# Excerpt:

Tooker, who retired in March this year, has been admitted to the roll since 1989 and has no prior regulatory history. The SRA recorded that he co‑operated fully, demonstrated genuine insight into the failings and that, in practice, there was no actual harm or loss to the client or any third party. On that basis, the regulator assessed the risk of repetition as low.

Penalty calculation and costs

The financial penalty was set at 5% of Tooker’s gross annual income and reduced by 25% to reflect early admissions and co‑operation. In addition to the fine, he agreed to pay £1,350 towards the SRA’s costs.

OutcomeAmount
Fine (after reduction)£24,862
Costs£1,350

Why it matters in the Square Mile

Client accounts are tightly regulated to protect client funds and preserve public confidence in legal services. Using them as a conduit for general payments, even when connected to a client’s broader commercial arrangements, risks blurring the line between legal work and banking. The SRA’s findings underline that partners and senior fee‑earners in City firms remain accountable for ensuring rigorous controls around client money, regardless of the commercial pressures of complex, cross‑border matters such as those involving high‑value vessels.

  • Authorising payments from client accounts must be directly linked to the delivery of regulated legal services.
  • Internal audits and robust KYC reviews are essential safeguards to detect and prevent misuse.
  • Co‑operation, early admissions and a clean record can influence sanction levels, but breaches still attract significant penalties.

Context for practitioners and clients

For legal practices operating in the City of London’s specialist markets, including shipping and yachting, the decision serves as a reminder that administrative convenience cannot override the SRA’s accounts regime. Firms are expected to maintain clear oversight of client funds, document decision‑making and ensure that any disbursements are squarely within the scope of regulated services on the matter in question. Clients, in turn, can expect law firms to ring‑fence client monies and avoid acting as de facto bankers.

The SRA’s notice concludes that, while the individual circumstances did not result in loss, the repeated use of the client account for non‑legal outgoings represented a serious compliance lapse. The case reinforces the regulator’s continuing focus on client account governance across the Square Mile’s legal sector.

# Extracted data:

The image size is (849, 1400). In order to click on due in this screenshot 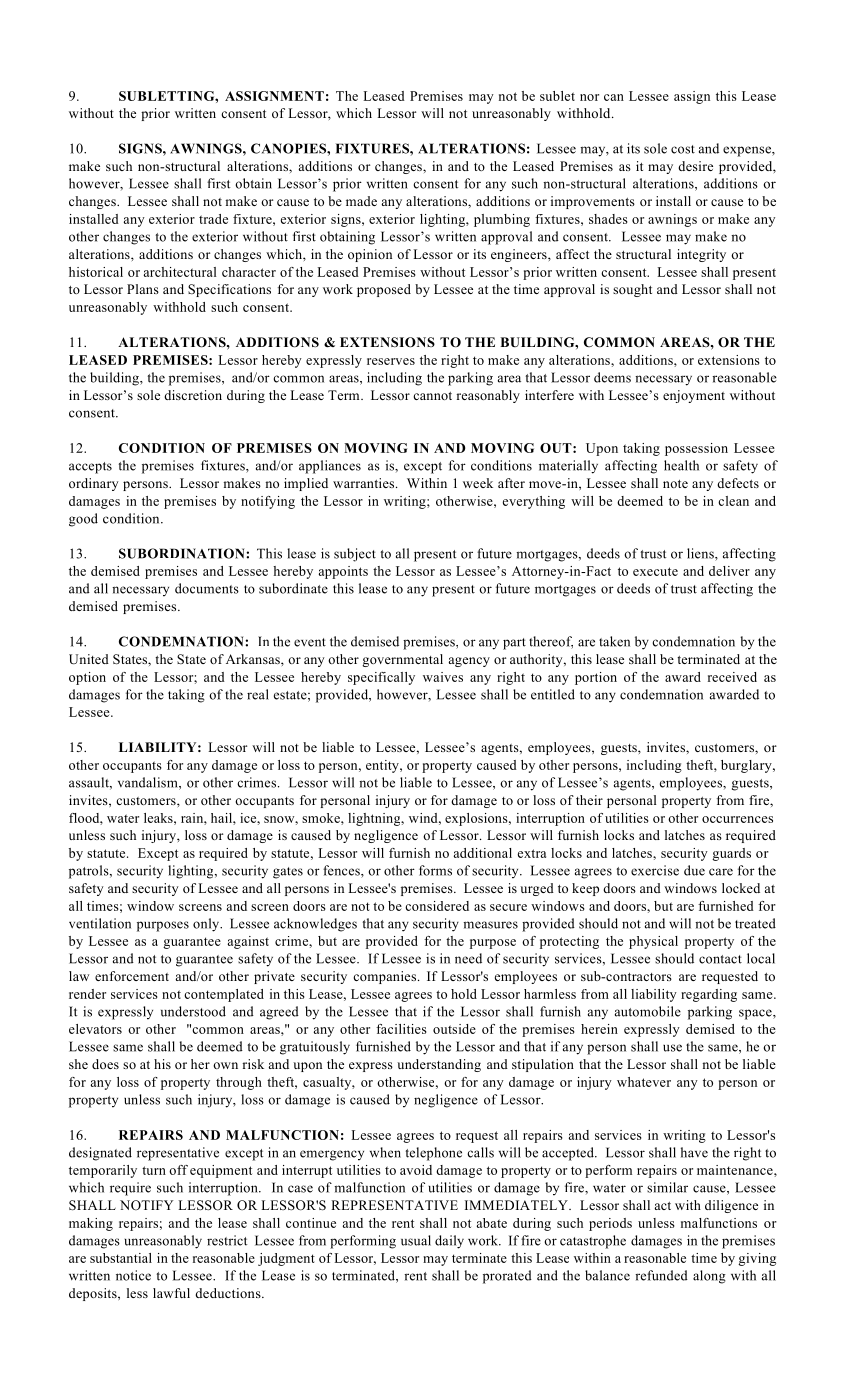, I will do `click(694, 870)`.
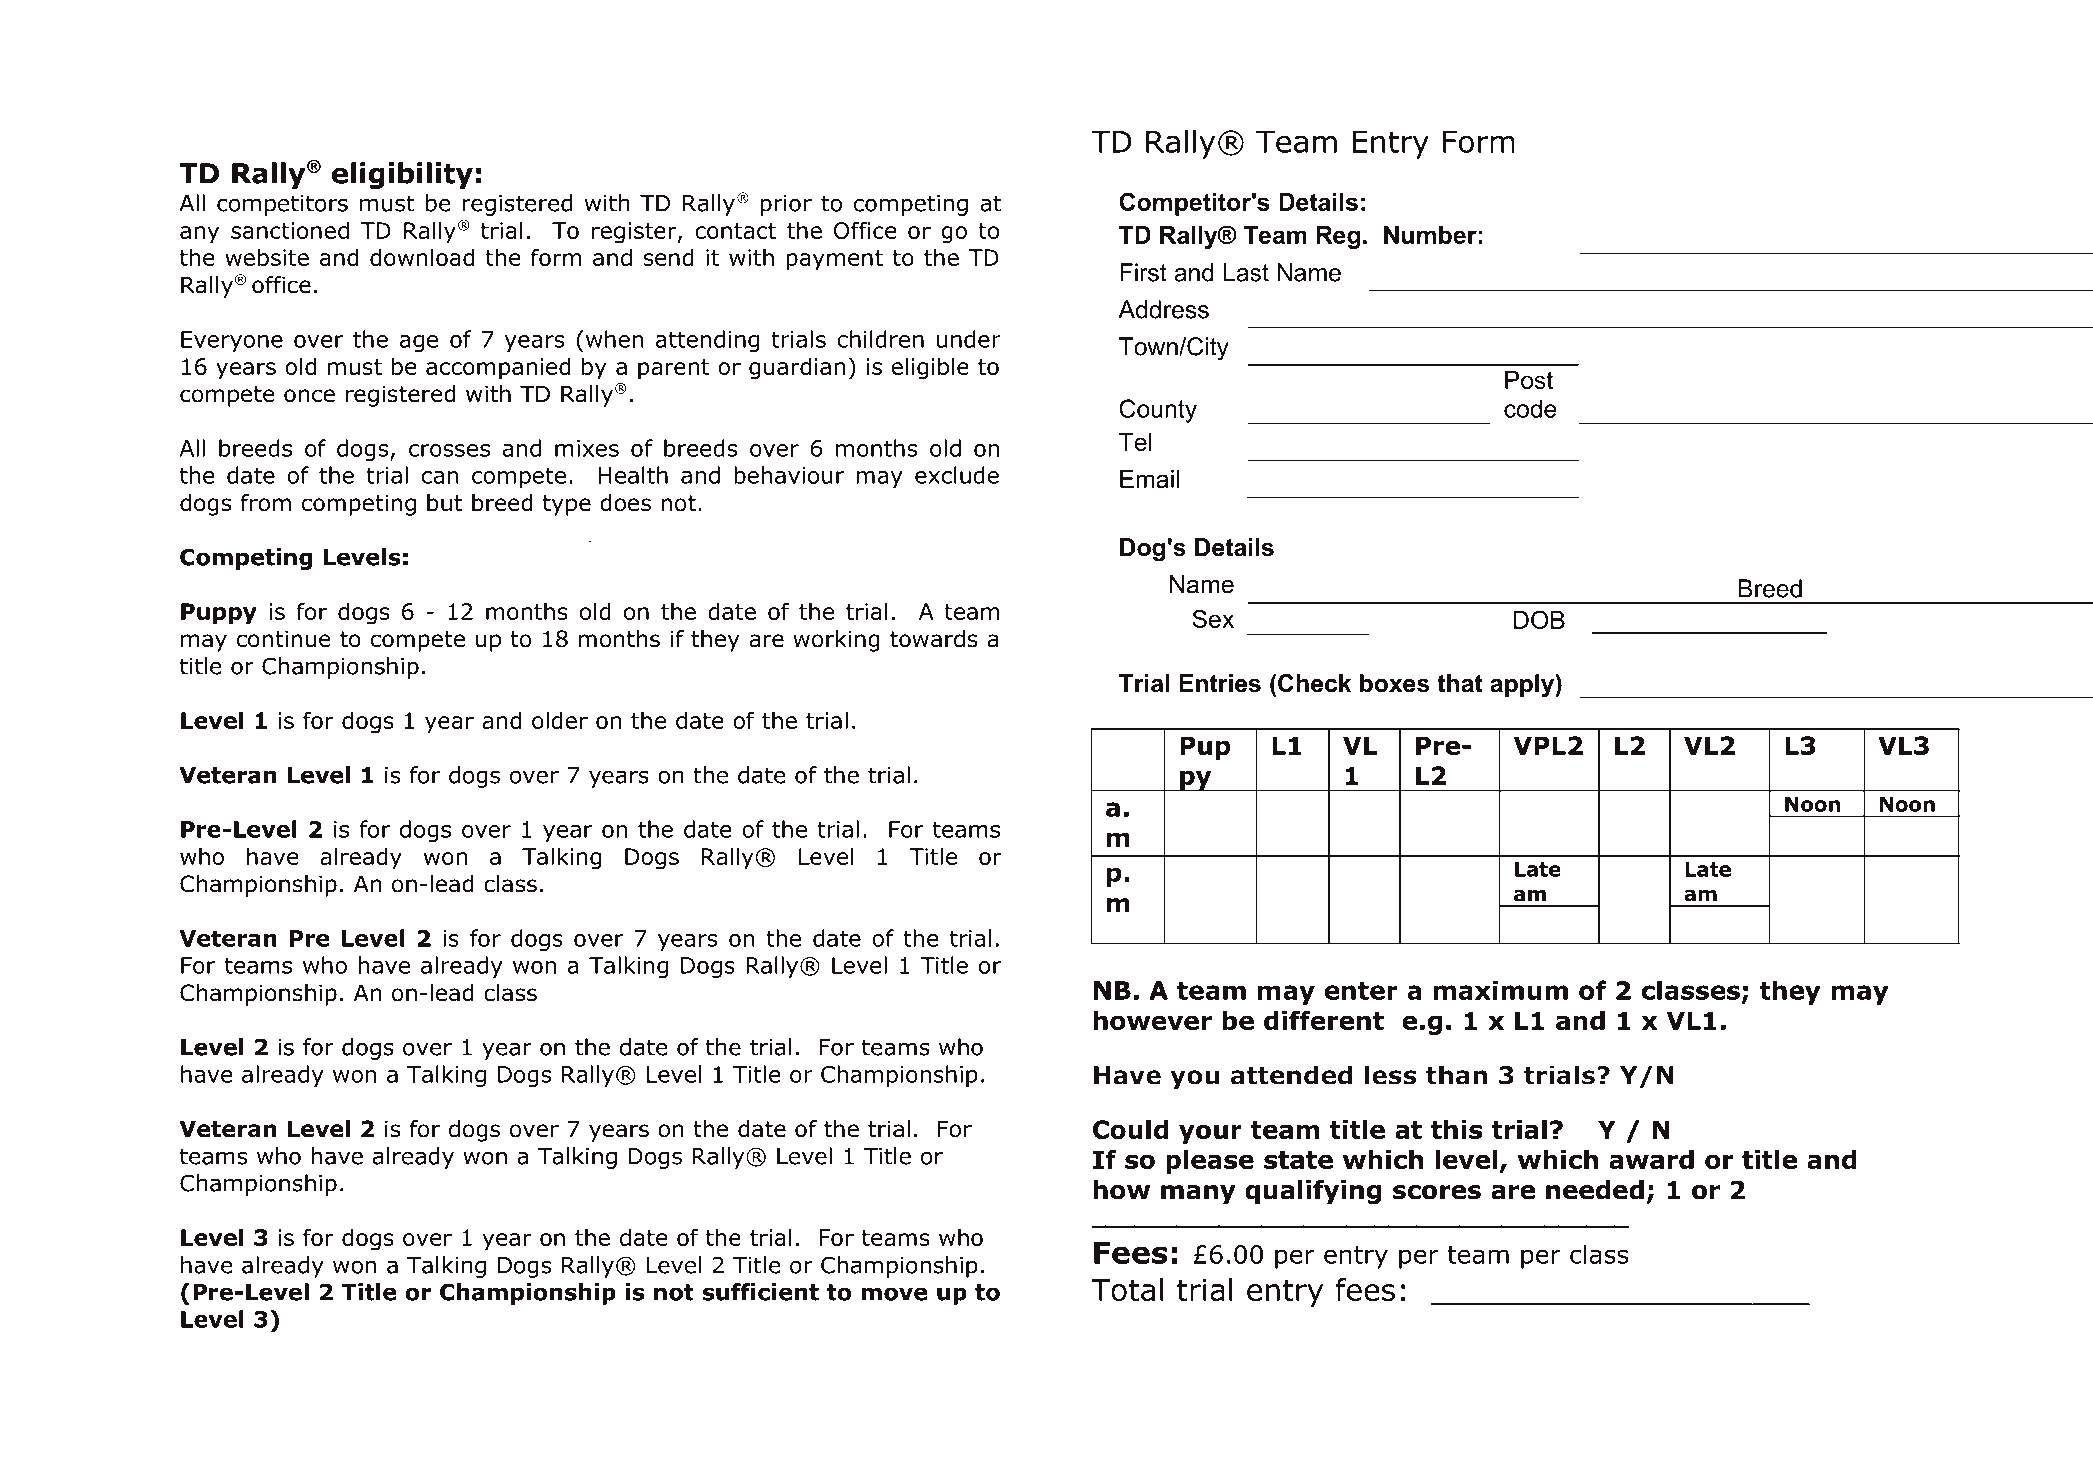 The width and height of the image is (2093, 1480). I want to click on sufficient, so click(760, 1292).
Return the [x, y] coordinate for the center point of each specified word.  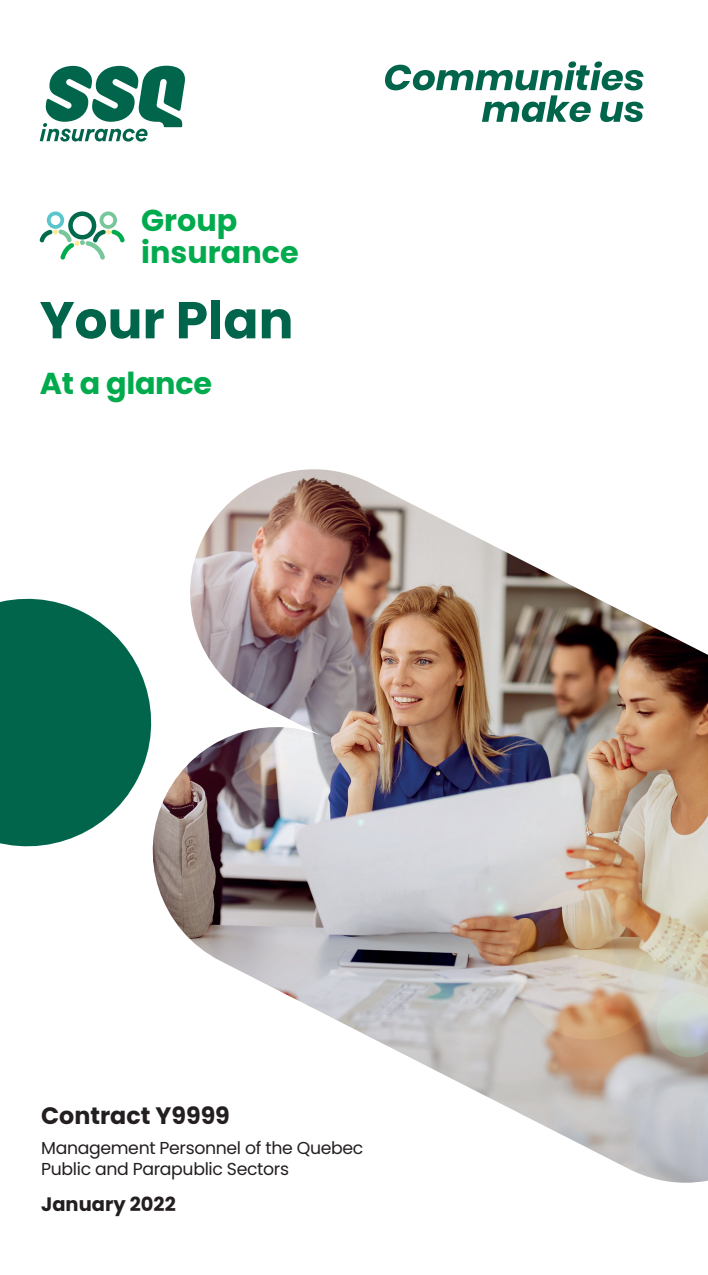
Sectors [258, 1169]
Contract [95, 1115]
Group [189, 225]
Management [98, 1150]
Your [102, 320]
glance [159, 387]
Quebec [330, 1149]
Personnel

# Task instructions:
a. Answer these questions using the article on the SRA fine, putting each answer on its own line:
(i) Since what year has Tooker been admitted to the roll?
(ii) By what percentage was the financial penalty reduced to reflect early admissions and co-operation?
(iii) How much did Tooker agree to pay toward the SRA's costs?
b. Repeat word for word the stretch of the article on the SRA fine from "OutcomeAmount" through "regulated legal services.".

# Answers for the exercise:
a.
(i) 1989
(ii) 25%
(iii) £1,350

b.
OutcomeAmount
Fine (after reduction)£24,862
Costs£1,350

Why it matters in the Square Mile

Client accounts are tightly regulated to protect client funds and preserve public confidence in legal services. Using them as a conduit for general payments, even when connected to a client’s broader commercial arrangements, risks blurring the line between legal work and banking. The SRA’s findings underline that partners and senior fee‑earners in City firms remain accountable for ensuring rigorous controls around client money, regardless of the commercial pressures of complex, cross‑border matters such as those involving high‑value vessels.

  • Authorising payments from client accounts must be directly linked to the delivery of regulated legal services.